Assignment 1:
Answer these questions from the passage on shielded nuclear containment chambers.
(a) What are hot cells and isolators collectively referred to as?
(b) Where are HEPA filters typically mounted?
(c) In what arrangement may four HEPA filters be used?
Assignment 2: Reproduce word for word the stretch of the passage on shielded nuclear containment chambers from "Air filters such" through "a 2×2 matrix.".

Excerpt to read:
Start of Block

Shielded nuclear containment chambers, referred to as hot cells or isolators, are used in the radiopharmaceutical and nuclear energy industries to protect personnel from the radioactive material contained therein and radiation emitted therefrom. As used herein, hot cells and isolators are collectively referred to as isolators. In the radiopharmaceutical industry, radioactive material used for diagnostic and therapeutic purposes may be produced using a radionuclide generator, such as column housed in an isolator. Additionally, associated radionuclide process equipment is typically housed in an isolator.
Air filters such as HEPA filters are used to provide pharmaceutical grade sterile filtered air to isolators. Typically, one or more HEPA filters are mounted in the ceiling of the isolator. For instance, four HEPA filters may be used in a 2×2 matrix.

End of Block

Record extracts:

Start of Block

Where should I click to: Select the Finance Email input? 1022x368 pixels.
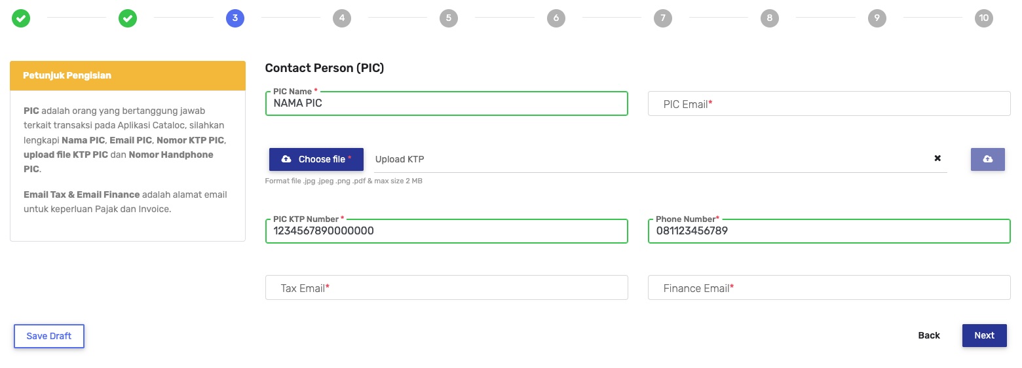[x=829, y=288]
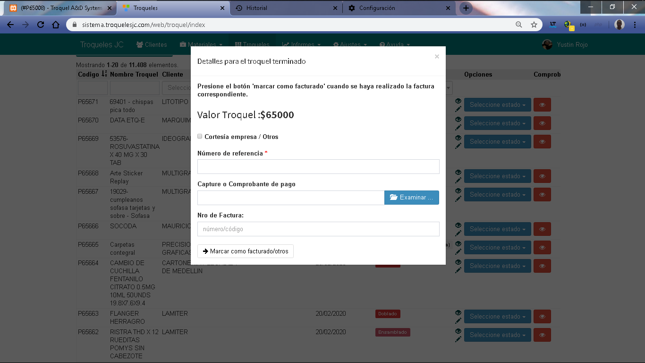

End of Block
Start of Block

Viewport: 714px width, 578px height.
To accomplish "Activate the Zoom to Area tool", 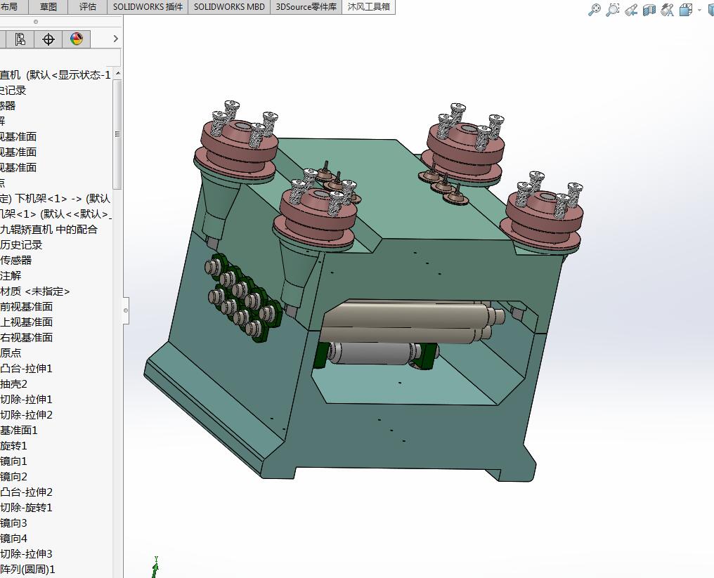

End of Block

Answer area 1:
(a) Isolators
(b) In the ceiling of the isolator
(c) A 2×2 matrix

Answer area 2:
Air filters such as HEPA filters are used to provide pharmaceutical grade sterile filtered air to isolators. Typically, one or more HEPA filters are mounted in the ceiling of the isolator. For instance, four HEPA filters may be used in a 2×2 matrix.